Aux portes de l’UE, les nostalgiques de l’URSS s’allient à l’Eglise orthodoxe pour faire interdire la «propagande homosexuelle».

La décision prise par plusieurs régions et villes russes, dont Saint-Pétersbourg il y a deux semaines, inspirent les extrémistes d’autres ex-républiques soviétiques. Deuxième ville de Moldavie, Balti a ainsi décidé mercredi de bannir la «propagande» homosexuelle de son territoire. Par 23 voix sur 35 au Conseil municipal a décidé d’interdire tout débat public sur l’homosexualité et le transsexualisme. Le texte, qui invoque la «sécurité morale» des 140’000 habitants de la ville, condamne l’«imposition agressive de formes de comportement sexuel appartenant à une minorité insignifiante à la majorité de la population». Proposé par le Parti communiste, il s’appuie avec emphase sur les «traditions chrétiennes» du peuple moldave. L’Eglise orthodoxe l’a d’ailleurs accueilli avec enthousiasme.

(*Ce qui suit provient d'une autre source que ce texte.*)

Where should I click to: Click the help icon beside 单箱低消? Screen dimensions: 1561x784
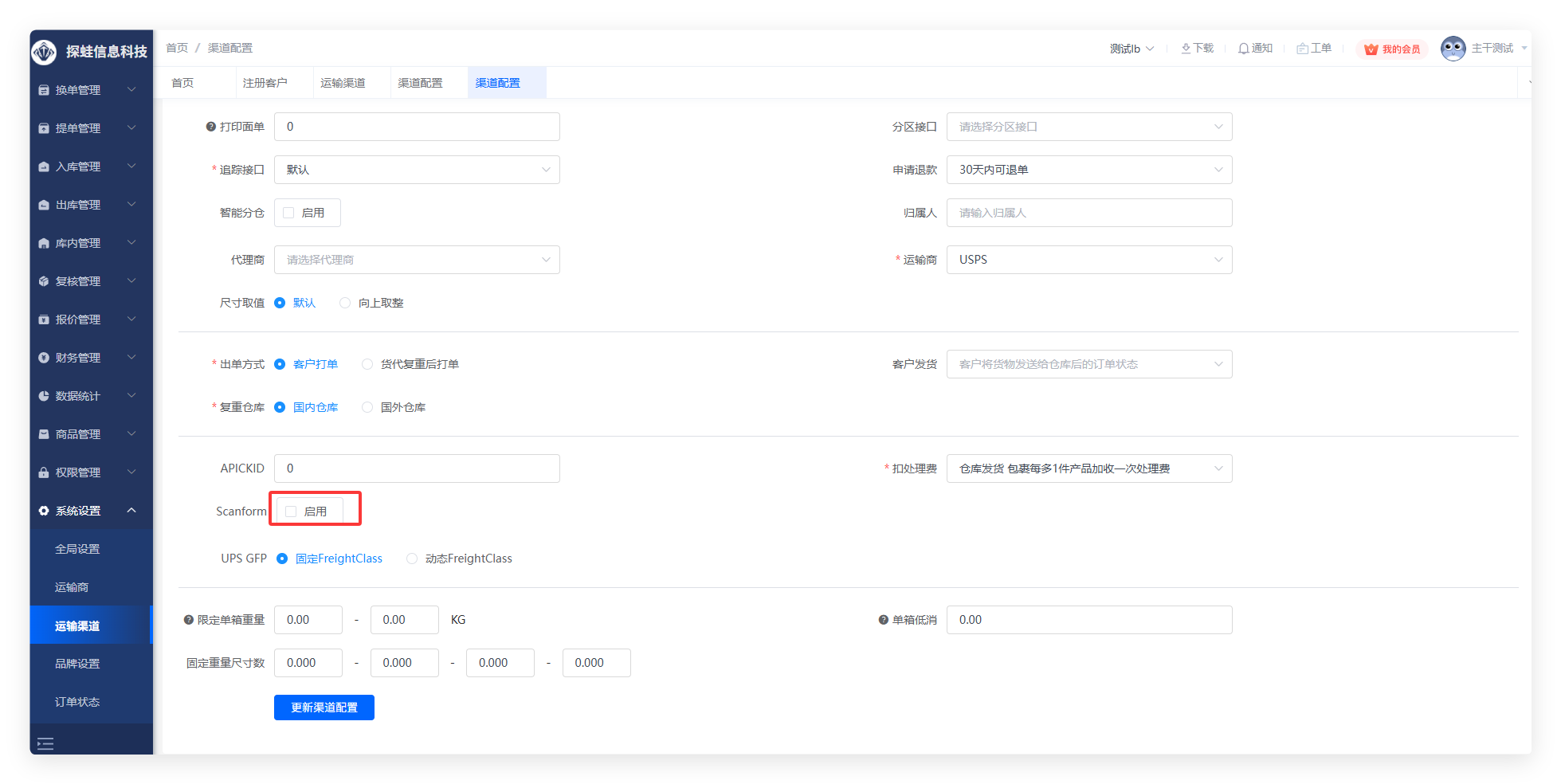point(883,620)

Selon Gemnderdoc-M, principale organisation LGBT de ce petit pays voisin de la Roumanie, la décision est à replacer dans un contexte de surenchère électorale. «La scène gay-lesbienne est le bouc-émissaire dans des petits jeux politiques», déplore un communiqué, relayé par l’ILGA Europe. L’association dénonce une «atteinte patente aux principes des droits humains européens et internationaux» et demande l’intervention du Conseil de l’Europe. «Les manifestations récentes d’homophobie, les discours haineux et les incitations à la violence et à la discrimination contre les personnes homosexuelles ont pris un caractère systématique. Ces attaques deviennent de plus en plus fréquentes et de plus en plus virulentes.»

La Moldavie a dépénalisé l’homosexualité en 1995. Une légalisation de façade, puisque l’homophobie y est monnaie courante. Des gay prides y ont en outre été interdites, soi-disant pour des raisons d’ordre public. En 2008, rappelle Queer.de, une marche rassemblant une soixantaine de militants LGBT avait été attaquée par des fondamentalistes religieux, des skinheads et des communistes. Bien qu’ayant été poussés dans l’opposition par une coalition pro-européenne depuis 2009, ces derniers demeurent le premier parti du pays.